There is also deep concern that this was just a trial run and that the impending issuance of the World Health Organization's ("WHO's") "Pandemic Treaty" and the proposed new International Health Regulations will take these tyrannical measures to a whole other level.
The World Council for Health ("WCH") has published a Legal Policy Paper on Preventing the Misuse of Public Health Crises' in response to these concerns.
The document explains how governments used the declaration of an unjust state of emergency as a legal instrument to deny people their basic human rights and freedoms and to grant themselves extraordinary powers.
The critical question that should have been addressed at that time was whether the threat posed by covid-19 constituted a public health crisis that threatened the life of the nation. The Legal Policy Paper presents four criteria to be used to determine whether a state of emergency should be declared. These criteria state that the threat must:
be actual or imminent;
involve the entire nation;
put the continuation of organized community life at risk of extinction; and,
be so extraordinary that ordinary measures to protect public health and order are clearly inadequate.
The arguments presented in this paper show that covid-19 never met any of these criteria. Thus, since it did not meet the legal conditions of an emergency that "threatens the life of the nation," all derogation measures such as shutdowns, mask mandates, school and small business closures, travel restrictions, and harmful vaccine mandates were illegal violations of International Human Rights Law ("IHRL").

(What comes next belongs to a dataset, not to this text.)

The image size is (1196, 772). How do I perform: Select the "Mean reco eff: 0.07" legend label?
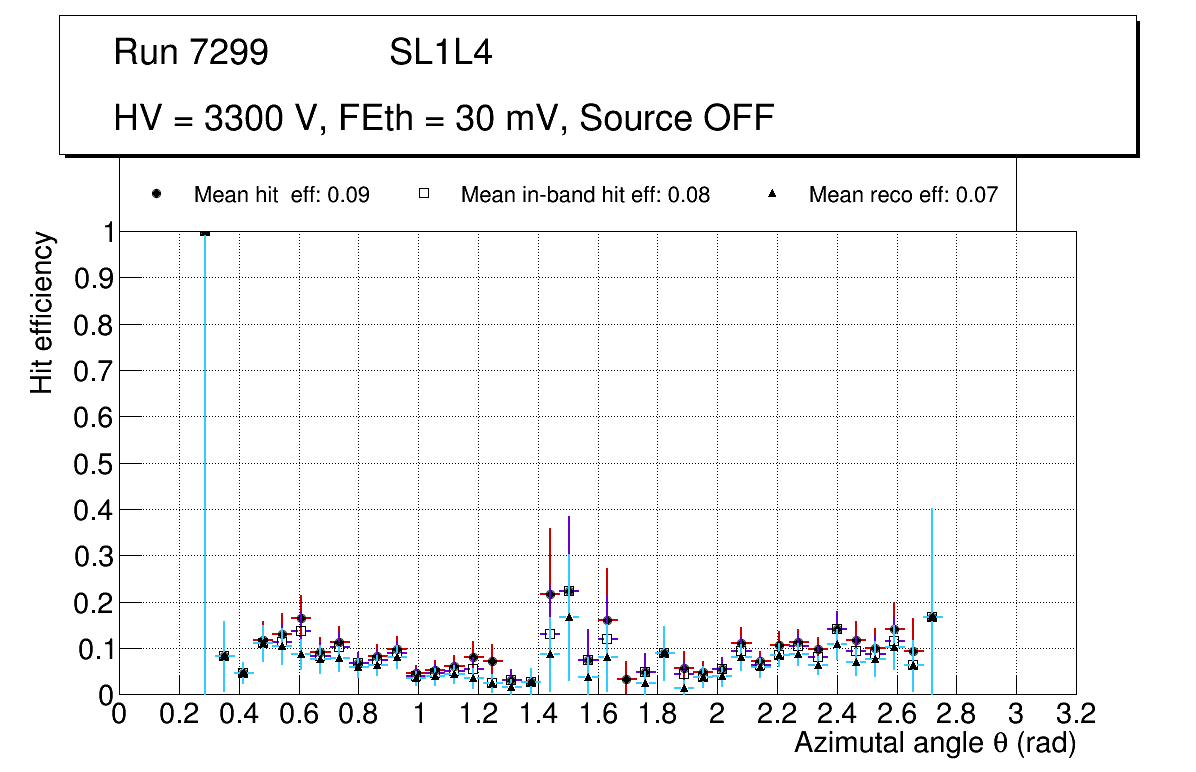pos(902,195)
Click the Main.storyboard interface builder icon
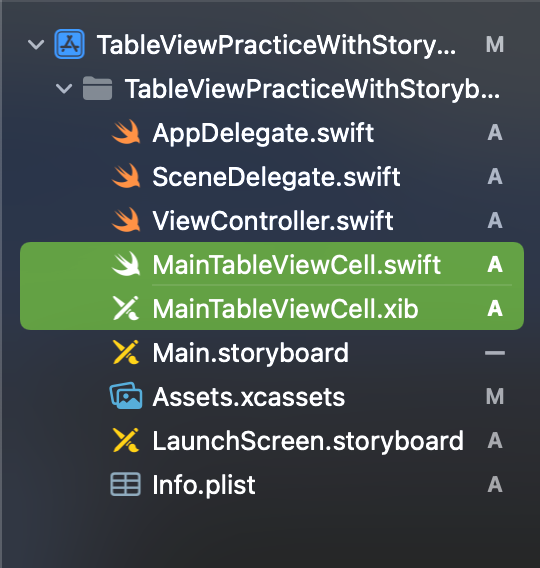Viewport: 540px width, 568px height. pos(125,352)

All states have a legal obligation to adopt public policies that protect, respect and secure fundamental human rights. In addition, there are certain norms and basic human rights that must never be violated, not even under declared states of emergency. Instead, governments around the world in the Covid era chose to follow WHO recommendations, ignore citizens' rights and implement repressive public health measures.
It is also of great concern that human rights organizations failed to hold governments accountable for their abuse of emergency measures.
The authors of the Legal Policy Paper maintain that if everyone had been properly informed of the requirements of IHRL and the prerequisites necessary to declare a legitimate state of emergency, these gross violations of basic human rights would not have been possible.
Therefore, to prevent future public health crises resulting in similar human rights violations, the World Council for Health recommends the following actions:
to inform the public about the criteria for declaring a legitimate state of emergency;
to establish panels to monitor compliance with IHRL and communicate violations; and,
to establish activist groups to initiate necessary proactive legal actions.